Rent, don't buy. Maintaining optionality is the thing to do when things are unpredictable.

squatin64|7 months ago

why does this not mention ai? these layoffs are essentially only because of ai both indirectly and directly, perhaps not because of current impactful productivity gains but realignment of strategic resources to invest in ai infrastructure (capital vs labor) and then also likely preparation for the continued exponential improvement of models and coding agents which will require humans to get out of the loop

essentially imo all 'pacts' between employers and companies is going to change because basically the entire category of economic work we are doing as a society will become not necessary over the next decade due to this

its just that software development is going to come earlier due to its critical nature to the roadmap of model improvement and increasing lab research speed. also due to the fact that RL works quite well for software development, including the more advanced applications like model research

also as a preemptive rebuttal for anyone saying i have no idea how swe/ai research works i am a swe who also does ai research work

nessguy|7 months ago

There was a paragraph about AI somewhere in the middle.

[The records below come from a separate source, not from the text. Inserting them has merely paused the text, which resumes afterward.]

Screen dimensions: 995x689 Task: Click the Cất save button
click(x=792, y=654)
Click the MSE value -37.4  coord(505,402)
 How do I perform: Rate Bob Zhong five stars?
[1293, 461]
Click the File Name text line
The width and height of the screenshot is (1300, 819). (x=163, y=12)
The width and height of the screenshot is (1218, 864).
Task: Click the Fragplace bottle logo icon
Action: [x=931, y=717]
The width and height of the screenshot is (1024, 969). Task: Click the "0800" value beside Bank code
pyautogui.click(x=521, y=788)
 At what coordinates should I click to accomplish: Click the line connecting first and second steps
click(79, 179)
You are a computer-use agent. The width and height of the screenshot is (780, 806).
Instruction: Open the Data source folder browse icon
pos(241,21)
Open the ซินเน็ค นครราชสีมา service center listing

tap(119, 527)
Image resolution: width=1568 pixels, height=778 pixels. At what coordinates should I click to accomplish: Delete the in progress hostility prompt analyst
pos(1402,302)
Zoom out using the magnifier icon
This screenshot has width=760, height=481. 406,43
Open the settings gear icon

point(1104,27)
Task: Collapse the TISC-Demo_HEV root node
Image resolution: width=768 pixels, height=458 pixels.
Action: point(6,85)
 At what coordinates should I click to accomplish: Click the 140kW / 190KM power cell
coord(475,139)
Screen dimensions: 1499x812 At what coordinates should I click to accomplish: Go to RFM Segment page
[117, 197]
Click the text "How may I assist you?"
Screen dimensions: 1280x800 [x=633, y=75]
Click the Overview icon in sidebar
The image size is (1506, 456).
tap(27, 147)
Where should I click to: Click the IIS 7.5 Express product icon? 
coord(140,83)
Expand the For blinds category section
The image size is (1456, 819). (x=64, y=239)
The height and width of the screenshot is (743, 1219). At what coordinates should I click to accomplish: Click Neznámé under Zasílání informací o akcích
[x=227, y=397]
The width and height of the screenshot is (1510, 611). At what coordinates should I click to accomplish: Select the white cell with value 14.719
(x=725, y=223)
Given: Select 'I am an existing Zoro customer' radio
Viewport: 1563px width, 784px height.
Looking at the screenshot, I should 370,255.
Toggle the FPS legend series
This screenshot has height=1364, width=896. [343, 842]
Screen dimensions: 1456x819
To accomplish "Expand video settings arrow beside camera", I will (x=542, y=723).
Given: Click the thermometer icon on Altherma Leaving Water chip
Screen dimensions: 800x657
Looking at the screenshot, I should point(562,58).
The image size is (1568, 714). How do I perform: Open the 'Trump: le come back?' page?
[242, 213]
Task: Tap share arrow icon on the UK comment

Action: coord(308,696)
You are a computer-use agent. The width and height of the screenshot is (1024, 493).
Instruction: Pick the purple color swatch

> The AI efficiency narrative provides the perfect cover for these layoffs. Companies can frame headcount reduction as “leveraging AI to increase productivity” or “optimizing for the future of work.” It sounds forward-thinking and strategic rather than admitting they failed to manage performance or simply want to cut costs. Whether AI actually replaces the laid-off workers’ productivity is rarely measured or proven, but the narrative sells well to investors and the media.

khelavastr|7 months ago

This is a butthurt Microsoft employee. They've laid off/performance-pushed 20% or so of employees a year. Concentrated in certain departments more than others. Do Google, Apple Netflie and others not have layoffs?